We know why industry benchmarks, don’t we? Companies benchmark against other companies in the same sector to get better and gain market share. Benchmarking is a process improvement tool. When you benchmark you compare your key costs and productivity indicators with those of other organizations providing the same service. How does this lead to process improvements? The point is not to just measure yourself against other organizations but to look beyond to the processes, technology and business environment associated with the leading indicators. By comparing your processes, technology and environment with those typical of the leading indicators, you gain insight about how you can change your processes, make better use of technology and/or change your operating environment (to include customer behavior) to get better.

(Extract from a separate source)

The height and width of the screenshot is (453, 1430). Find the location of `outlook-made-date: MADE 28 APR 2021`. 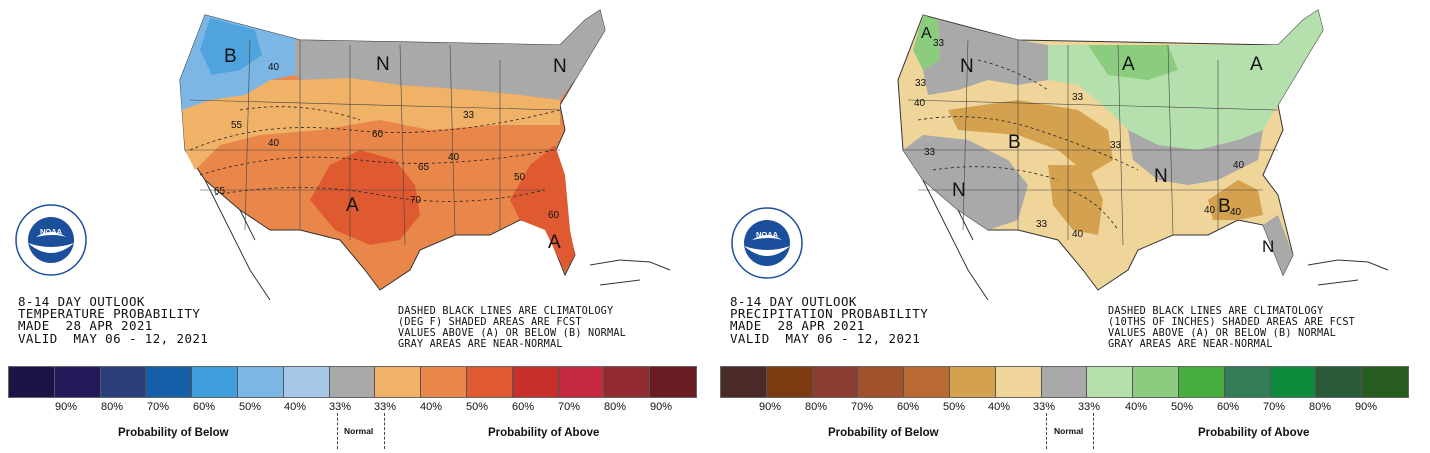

Benchmarking is useful in another way. If done well, benchmarking will high light for you the differences that prevent you from attaining the same levels of cost and productivity as the organizations you benchmark against. There are differences in the operating environment in the Federal sector compared to the private sector. These can be driven by mandates applicable only to Government, Agency policy (that may be changed given a compelling enough reason), or work place rules. They may be attributable to the risk adverse nature typical of a public trust or the all-or-nothing attitude towards internal controls also typical of a public trust. They can be because of a reluctance to make the capital investments in technology to move to paperless processing or e-invoicing, for example. But do not despair. Rather identify and quantify the cost and productivity impact of the things that cannot be changed or will not change. What is left is in the realm of possibility.

But before you run out and benchmark yourself against the best in class, consider this. In the interest of transparency and accountability, your benchmark results should be shared with your customers and stakeholders. If not handled properly, sharing benchmark results is akin to calling a strike on your own position.
Benchmarking Your Shared Services Organization
Why Benchmark? Benchmarking is a proven tool for improving efficiency and reducing operating costs. Using common or industry key indicators for the service, an organization compares its indicators against the indicators for leading organizations providing the same service. Benchmarking tells you how your organization stacks up against other organizations. Just identifying where there are gaps is not enough. A good benchmarking study also tells you why gaps exist. It provides a road map for improvement by comparing processes, technology and differences in the operating environment that impact performance, efficiency and cost.